Is there a genuine footballing debate to be had over the place of Sterling in Southgate’s starting XI ahead of the Sweden quarter-final? Perhaps. But the gammon hit-pieces very rarely seem to focus on the football. Instead the frequent criticism takes aim at how a young black man with money chooses to live his life, largely by the same crop of newspapers and section of society that steadfastly refuse and even endorse the wealth collection and behaviour of the white middle class.

There’s far, far more going on here than a few vocal critics simply believing that England’s World Cup chances would be boosted by dropping Sterling for Jamie Vardy, or somebody. See also: Pogba, Paul.

5. Not in my commentary box: women are to be seen and not heard

Typical gammon take:

“I found it a tough listen. I prefer to hear a male voice. For 90 minutes listening to a high-pitched tone isn’t what I want to hear. When there’s a moment of drama, which there often is in football, I think that moment needs to be done with a slightly lower voice.”

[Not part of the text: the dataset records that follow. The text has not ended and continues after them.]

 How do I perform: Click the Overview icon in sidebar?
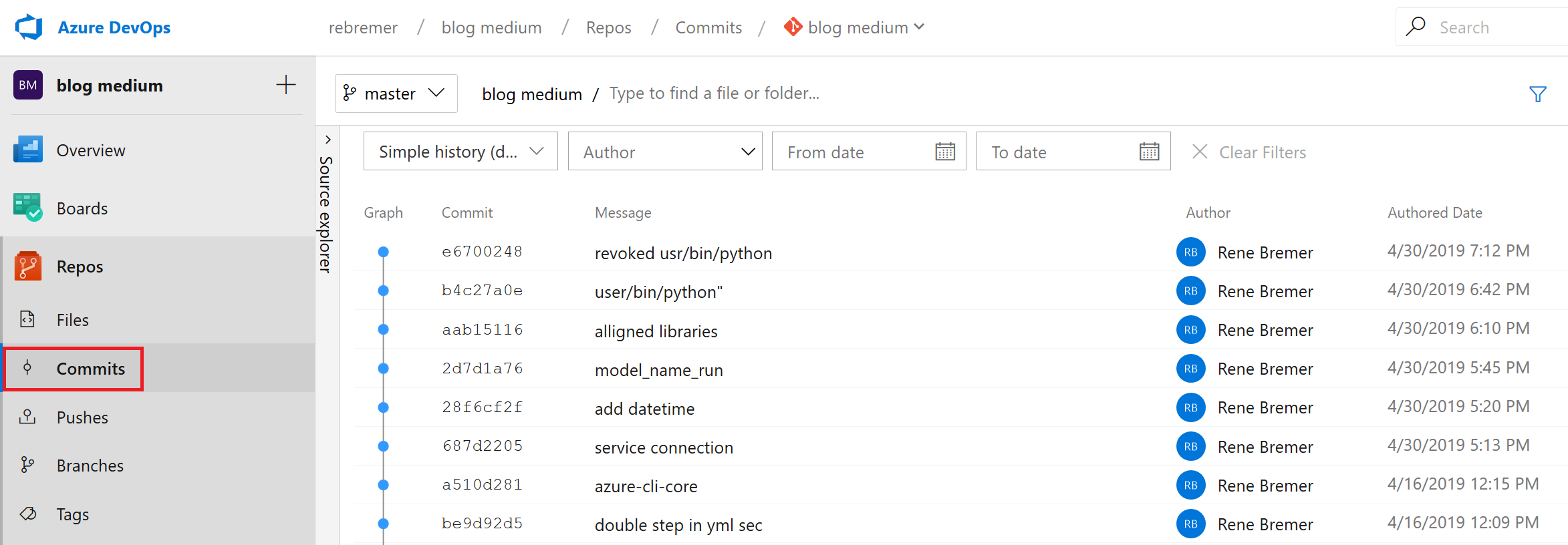pos(27,150)
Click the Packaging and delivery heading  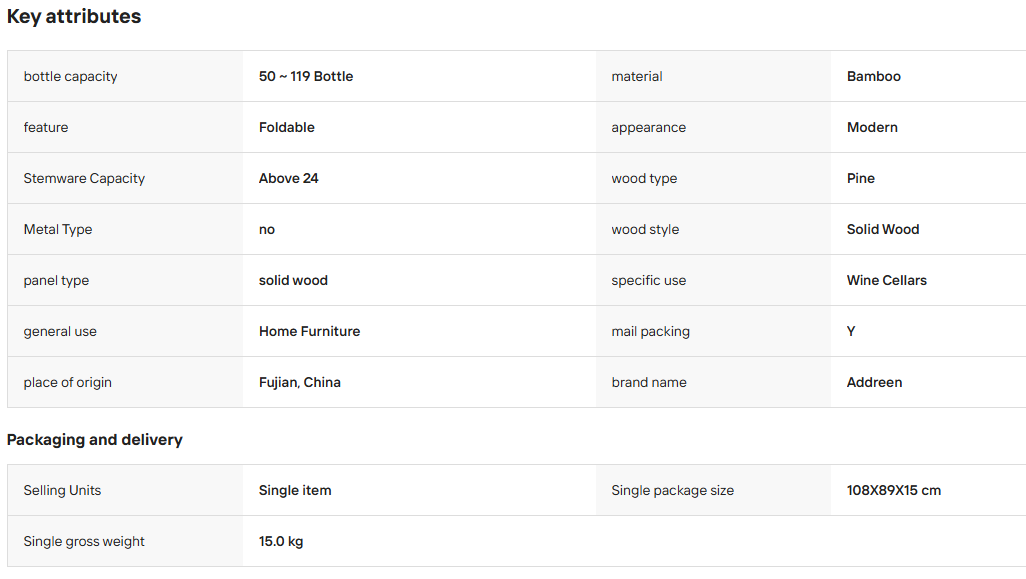click(x=95, y=440)
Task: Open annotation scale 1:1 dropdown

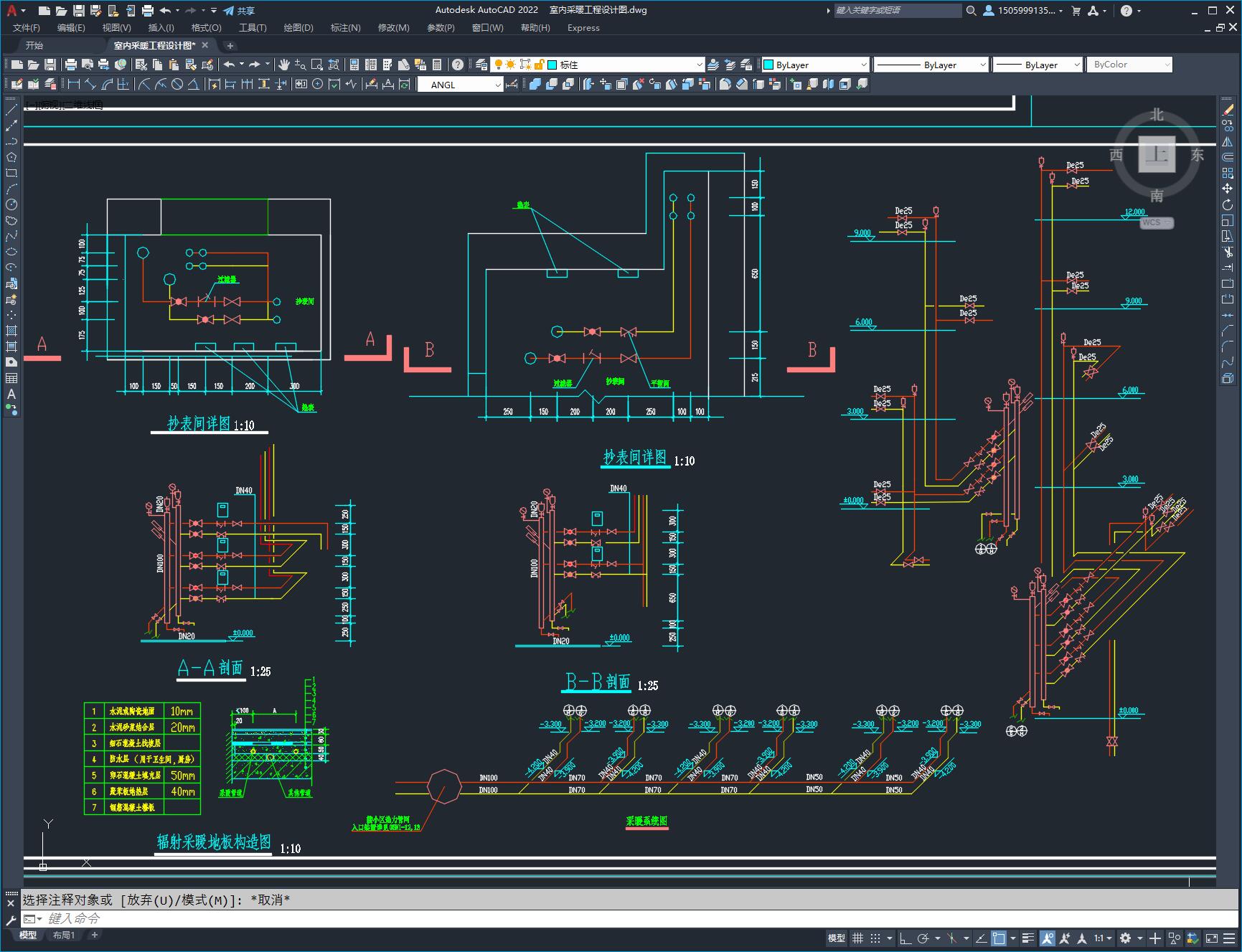Action: click(x=1103, y=938)
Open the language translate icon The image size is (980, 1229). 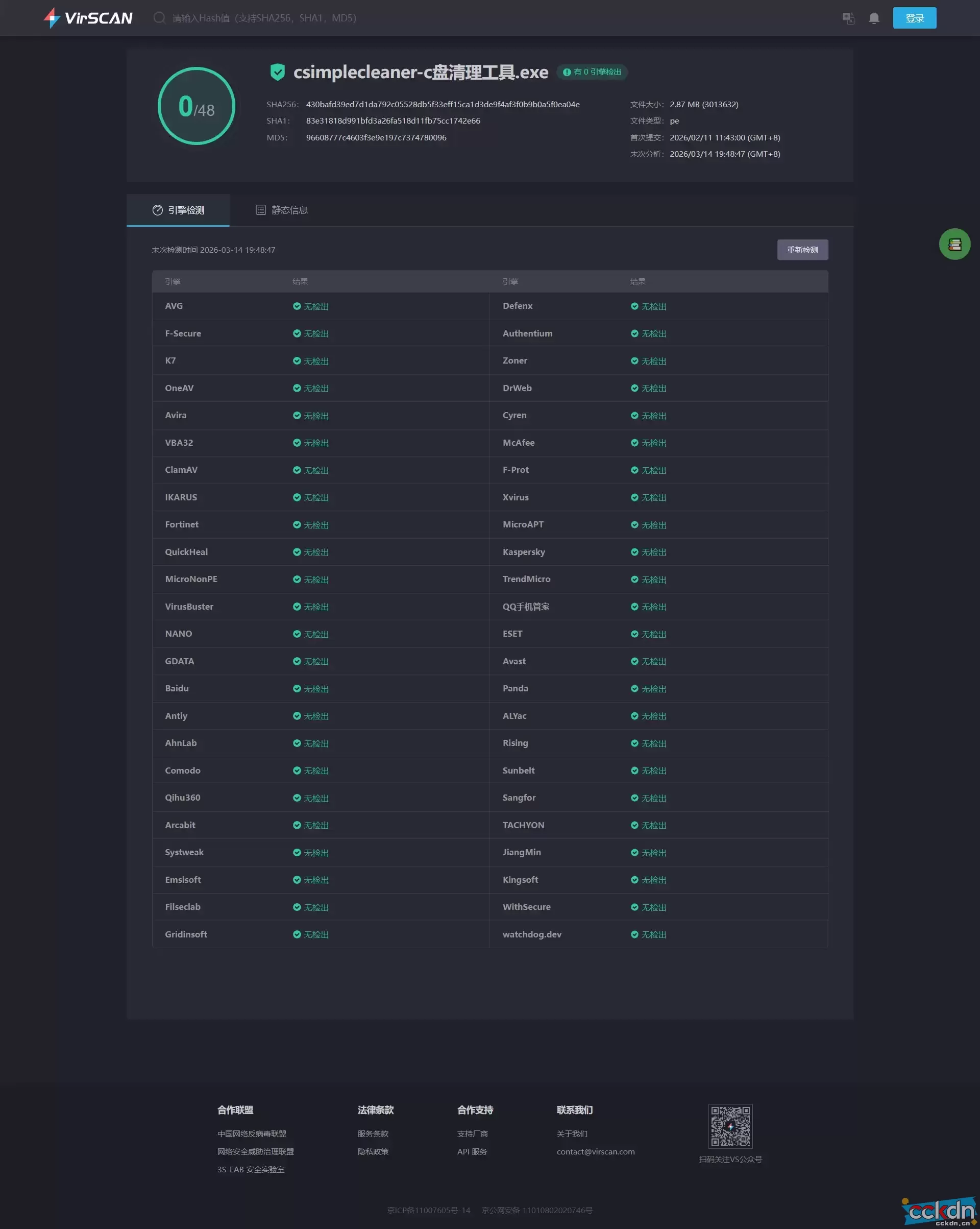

It takes some serious ham-jowled effrontery to make Piers Morgan look reasonable, and yet former football and talkSPORT bore Jason Cundy made a pretty good go of it when he moaned that he found female football commentators too “high-pitched” and a “tough listen”.

Jason Cundy in his playing days: Quite possibly a gammon

He wasn’t the only one. Vicki Sparks’ first ever live World Cup commentary went without a hitch and yet saw the reporter become an immediate target for trolls online. Analysts Alex Scott and Eni Aluko suffered much the same.

Of course, the sort of blokes who while away their fruitful hours moaning about women refusing to hate football on their two bob Twitter accounts always maintain that their problem isn’t actually Women — but one particular woman. Which — if true — must be awfully frustrating. So the question you have to ask yourself is this: Is the anonymous Twitter wonk sprouting off about Sparks a man who has spent his life actually attempting to be a feminist ally, prepared to listen, learn and challenge his own unconscious assumptions in an attempt to dismantle the patriarchy? Or is he, you know, a lonely sexist troll? Answers on a slice of gammon, please.